# A Method for Evaluating Upper Bound of Simultaneous Switching Gates Using Circuit Partition

Kai Zhang, Tsuyoshi Shinogi, Haruhiko Takase and Terumine Hayashi

Department of Electrical and Electronic Engineering, Faculty of Engineering, Mie University

Abstract: This paper presents a method for evaluating an upper bound of simultaneous switching gates in combinational circuits. In this method, the original circuit is partitioned into subcircuits, and the upper bound is approximately computed as the sum of maximum switching gates for all subcircuits. In order to increase the accuracy, we adopted an evaluation function that takes account of both the interconnections among subcircuits and the number of generated subcircuits. Experimental results for ISCAS circuits show that the method efficiently evaluates the upper bounds of switching gates.

## 1. Introduction

The concern of power dissipation and device reliability increases in proportion to the level of integration of LSI. The advent of VLSI has led to much recent work on the evaluation of power dissipation and the enhancement of reliability during the design phase.

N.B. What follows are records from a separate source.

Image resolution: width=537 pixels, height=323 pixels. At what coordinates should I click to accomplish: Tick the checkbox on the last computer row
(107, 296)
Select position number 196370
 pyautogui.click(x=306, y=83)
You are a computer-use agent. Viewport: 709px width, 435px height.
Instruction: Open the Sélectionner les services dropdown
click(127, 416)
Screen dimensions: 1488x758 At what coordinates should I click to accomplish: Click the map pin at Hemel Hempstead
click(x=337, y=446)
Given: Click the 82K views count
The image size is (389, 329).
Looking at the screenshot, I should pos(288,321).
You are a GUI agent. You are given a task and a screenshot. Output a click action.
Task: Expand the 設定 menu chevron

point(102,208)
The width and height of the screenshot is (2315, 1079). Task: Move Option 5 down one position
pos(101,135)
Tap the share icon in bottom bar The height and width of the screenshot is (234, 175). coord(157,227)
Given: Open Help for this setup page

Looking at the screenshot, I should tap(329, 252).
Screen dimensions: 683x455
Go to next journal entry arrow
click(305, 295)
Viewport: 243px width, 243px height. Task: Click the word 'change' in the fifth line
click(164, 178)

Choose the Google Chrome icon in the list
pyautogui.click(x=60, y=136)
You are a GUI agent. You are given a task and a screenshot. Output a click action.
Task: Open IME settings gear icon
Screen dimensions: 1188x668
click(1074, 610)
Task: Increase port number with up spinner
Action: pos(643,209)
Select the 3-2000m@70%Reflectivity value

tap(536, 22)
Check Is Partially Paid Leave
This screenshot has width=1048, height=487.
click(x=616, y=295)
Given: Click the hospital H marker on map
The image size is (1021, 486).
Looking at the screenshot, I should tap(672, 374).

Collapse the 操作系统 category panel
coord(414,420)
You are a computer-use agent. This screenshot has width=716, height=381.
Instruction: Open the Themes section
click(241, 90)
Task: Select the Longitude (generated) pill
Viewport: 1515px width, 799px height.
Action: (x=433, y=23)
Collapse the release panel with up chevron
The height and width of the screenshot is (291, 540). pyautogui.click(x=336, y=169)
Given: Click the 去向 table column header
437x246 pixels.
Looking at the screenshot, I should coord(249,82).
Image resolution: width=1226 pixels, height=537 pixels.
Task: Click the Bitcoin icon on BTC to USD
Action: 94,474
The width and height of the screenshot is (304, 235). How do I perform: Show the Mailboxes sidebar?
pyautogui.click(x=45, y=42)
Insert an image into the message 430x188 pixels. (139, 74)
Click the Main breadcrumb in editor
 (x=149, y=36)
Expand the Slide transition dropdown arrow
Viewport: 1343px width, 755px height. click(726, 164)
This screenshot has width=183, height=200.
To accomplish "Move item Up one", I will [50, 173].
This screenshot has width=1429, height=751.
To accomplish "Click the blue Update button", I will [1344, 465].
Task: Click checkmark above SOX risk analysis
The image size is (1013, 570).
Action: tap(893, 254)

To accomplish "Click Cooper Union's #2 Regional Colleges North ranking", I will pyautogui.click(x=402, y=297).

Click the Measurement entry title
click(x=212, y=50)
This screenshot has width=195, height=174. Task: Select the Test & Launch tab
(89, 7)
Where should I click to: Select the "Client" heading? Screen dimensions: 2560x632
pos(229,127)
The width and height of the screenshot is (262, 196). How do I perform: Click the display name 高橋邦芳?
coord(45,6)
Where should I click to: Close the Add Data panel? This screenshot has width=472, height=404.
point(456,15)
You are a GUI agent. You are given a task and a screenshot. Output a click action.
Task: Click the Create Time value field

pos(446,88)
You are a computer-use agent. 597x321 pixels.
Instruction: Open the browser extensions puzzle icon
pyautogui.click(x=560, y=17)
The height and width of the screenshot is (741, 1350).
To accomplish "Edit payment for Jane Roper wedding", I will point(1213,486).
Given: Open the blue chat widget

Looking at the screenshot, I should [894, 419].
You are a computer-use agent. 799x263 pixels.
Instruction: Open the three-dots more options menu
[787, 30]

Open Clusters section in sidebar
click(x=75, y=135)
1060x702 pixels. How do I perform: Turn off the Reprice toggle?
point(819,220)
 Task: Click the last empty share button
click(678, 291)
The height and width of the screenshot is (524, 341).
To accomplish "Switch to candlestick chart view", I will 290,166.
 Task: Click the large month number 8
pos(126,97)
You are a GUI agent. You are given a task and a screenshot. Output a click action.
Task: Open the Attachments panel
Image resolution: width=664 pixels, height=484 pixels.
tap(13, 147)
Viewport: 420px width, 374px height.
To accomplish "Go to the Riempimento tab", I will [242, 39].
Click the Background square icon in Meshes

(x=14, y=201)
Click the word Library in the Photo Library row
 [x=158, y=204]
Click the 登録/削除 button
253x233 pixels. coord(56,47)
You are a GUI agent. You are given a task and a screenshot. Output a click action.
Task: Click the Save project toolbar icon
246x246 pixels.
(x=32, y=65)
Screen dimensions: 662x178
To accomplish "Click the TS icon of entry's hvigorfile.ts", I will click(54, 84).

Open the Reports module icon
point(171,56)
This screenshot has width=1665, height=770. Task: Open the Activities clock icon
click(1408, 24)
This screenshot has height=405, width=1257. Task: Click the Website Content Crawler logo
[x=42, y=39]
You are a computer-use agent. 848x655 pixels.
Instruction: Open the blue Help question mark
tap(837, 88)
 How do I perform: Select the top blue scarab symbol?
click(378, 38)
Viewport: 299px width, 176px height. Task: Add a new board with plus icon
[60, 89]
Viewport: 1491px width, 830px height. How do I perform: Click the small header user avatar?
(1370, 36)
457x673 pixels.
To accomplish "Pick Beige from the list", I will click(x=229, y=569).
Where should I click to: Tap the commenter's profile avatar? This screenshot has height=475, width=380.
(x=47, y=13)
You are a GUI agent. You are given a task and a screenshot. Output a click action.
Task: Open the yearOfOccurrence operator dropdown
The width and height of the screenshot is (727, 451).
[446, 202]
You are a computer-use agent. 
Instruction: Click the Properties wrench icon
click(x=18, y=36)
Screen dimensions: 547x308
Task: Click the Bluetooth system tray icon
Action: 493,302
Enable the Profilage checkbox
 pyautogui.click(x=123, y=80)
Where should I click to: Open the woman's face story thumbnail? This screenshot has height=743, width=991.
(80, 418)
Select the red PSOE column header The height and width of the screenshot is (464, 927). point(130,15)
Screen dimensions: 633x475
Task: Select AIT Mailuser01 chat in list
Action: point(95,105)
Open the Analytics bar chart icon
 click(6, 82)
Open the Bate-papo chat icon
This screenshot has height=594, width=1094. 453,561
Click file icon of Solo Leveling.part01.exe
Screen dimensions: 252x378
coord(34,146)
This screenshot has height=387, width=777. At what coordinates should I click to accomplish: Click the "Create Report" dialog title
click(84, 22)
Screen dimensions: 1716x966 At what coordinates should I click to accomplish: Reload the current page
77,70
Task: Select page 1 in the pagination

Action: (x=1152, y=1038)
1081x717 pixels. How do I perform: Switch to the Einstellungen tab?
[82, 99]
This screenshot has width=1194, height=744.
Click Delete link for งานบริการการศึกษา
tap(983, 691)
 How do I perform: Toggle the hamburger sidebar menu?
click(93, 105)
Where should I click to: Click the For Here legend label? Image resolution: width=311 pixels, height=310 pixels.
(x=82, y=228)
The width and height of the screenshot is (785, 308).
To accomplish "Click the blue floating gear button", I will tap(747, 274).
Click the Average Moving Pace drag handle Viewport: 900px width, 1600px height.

In the last few years, there were many papers to evaluate the average power dissipation for supporting the lower power design [1]. However, excessive power dissipation in VLSI circuits may reduce the reliability of VLSI chips and peak power dissipation can have a large impact on reliability. Therefore, for high reliability of VLSI, it is essential to evaluate the maximum power dissipation and the analysis for peak power dissipation is more desirable than that for average one. For a CMOS circuit, the power dissipation is mainly due to switching activities charging and discharging capacitances at the gates in a circuit, so the theme of this paper is on evaluating the maximum number of simultaneous switching gates. Accurately evaluating the exact value of maximum simultaneous switching gates in CMOS circuits involves exhaustively searching for two consecutive binary input vector pairs to induce as many simultaneous switching gates in LSI as possible. We call this exhaustively searching "exhaustive enumeration". Unfortunately, the time complexity for this search is  $O(4^n)$ , where *n* is the number of primary inputs in the circuit. Therefore, one of the practical way to solve this problem is to obtain an approximation value which includes a lower bound or an upper bound for maximum number of switching gates, where lower bound means the evaluating value that is smaller than the exact value and upper bound means the evaluating value that is larger than the exact value.

Several effective approaches for evaluating a lower bound of the maximum number of simultaneous switching gates have been proposed until now. They include the partial exhaustive enumeration method [2], the branch-and-bound method [3], the method using genetic algorithm (GA) [4], the approach based on maxsatisfiability via disjoint cover enumeration [5], the maximum power estimation for CMOS circuits using deterministic and statistic approaches [6] and the iterative improvement method [7]. However, a lower bound can not assure the maximum, so it is not safe to use lower bound for VLSI reliability. On the contrary, the upper bound assures the maximum.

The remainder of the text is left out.